Like other members of family Asteraceae, the "flowers" of this species are actually inflorescences called flower heads, composed of hundreds of individual flowers. The inflorescence has many bracts at its base forming a green bell-shaped or hemispheric involucre. The yellow petal-like ray florets are sterile and tend to have 3-5 lobes at the edge. The more central disc florets are perfect, containing several arrow-shaped stamen as well as a pistil made up of two ovaries. Each pistil has a yellow two-branched style which extends out of the floret. The plant gets its name from characteristic honeycomb-like bract structures (chaff) most visible at fruit maturity.

Also like others in the Asteraceae family, B. uniflora bears achene-like cypselae: dry, indehiscent fruits with a single seed that develops from the two carpals of the flower. This fruit is generally 1.3-2.2mm in length.
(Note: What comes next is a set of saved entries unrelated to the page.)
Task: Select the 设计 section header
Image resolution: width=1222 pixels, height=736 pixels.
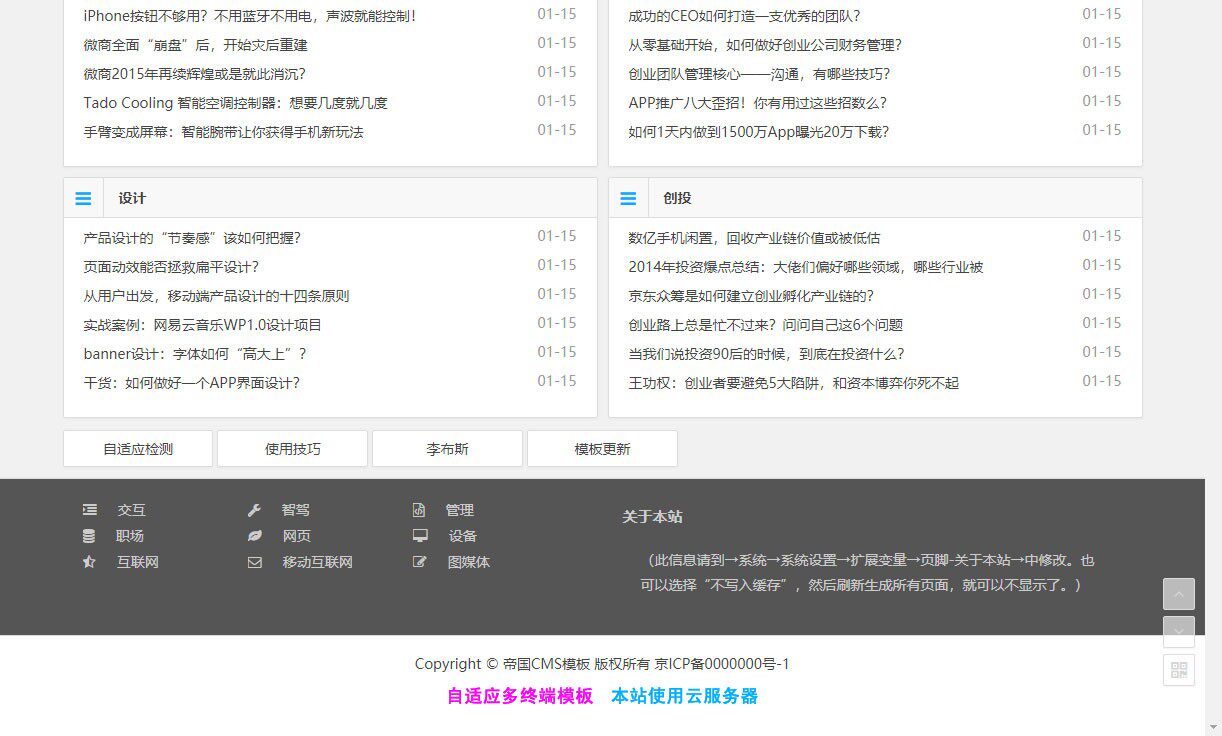Action: (x=132, y=197)
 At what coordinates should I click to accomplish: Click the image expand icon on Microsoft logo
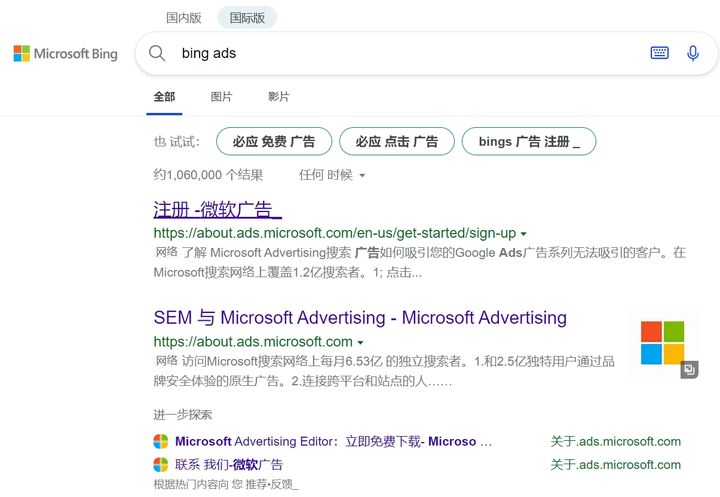tap(689, 369)
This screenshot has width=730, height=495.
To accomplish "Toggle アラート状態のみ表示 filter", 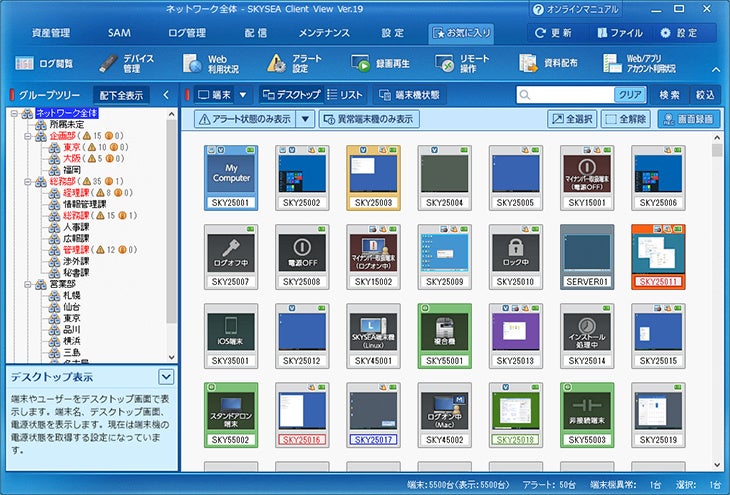I will point(246,119).
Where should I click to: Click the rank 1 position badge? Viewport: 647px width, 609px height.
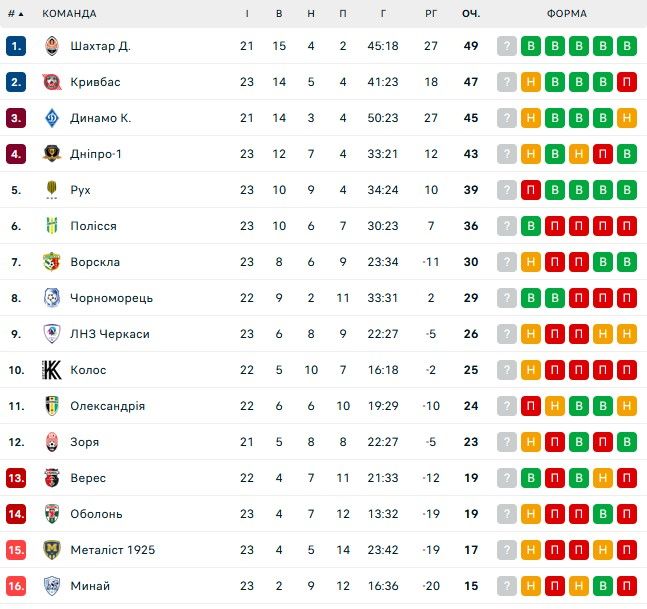(16, 46)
This species differs from others in the genus Balduina by its wider corolla rays, larger pollen grains, and by having chromosome arrangement of n=36 rather than n=18 in other species.

== Cultivation ==
Balduina uniflora is not usually a commercially available species, but may be grown from seeds for ornamental purposes in native wildflower gardens. The species prefers wet and boggy soils as well as high levels of sunlight.

== Possible polyploidy ==
A 1975 study of Balduina conducted by Earl S. Parker and Samuel B. Jones found a chromosomal arrangement of n=36 in B. uniflora collected across 16 different areas, which differed from the n=18 arrangement of the other two species in the Balduina genus, leading to the theory that the species is a widespread polyploid. No assumptions as to whether this chromosomal arrangement was allopolyploid or autopolyploid in origin were made.

== Ecology ==
Balduina uniflora is currently not listed by the IUCN Red List.

This species is listed by the NatureServe organization as "Apparently Secure (S4)" nationwide, but as "Vulnerable (S3)" and "Imperiled (S2)" in North and South Carolina, respectively.

This species is not known to be invasive in any U.S. State.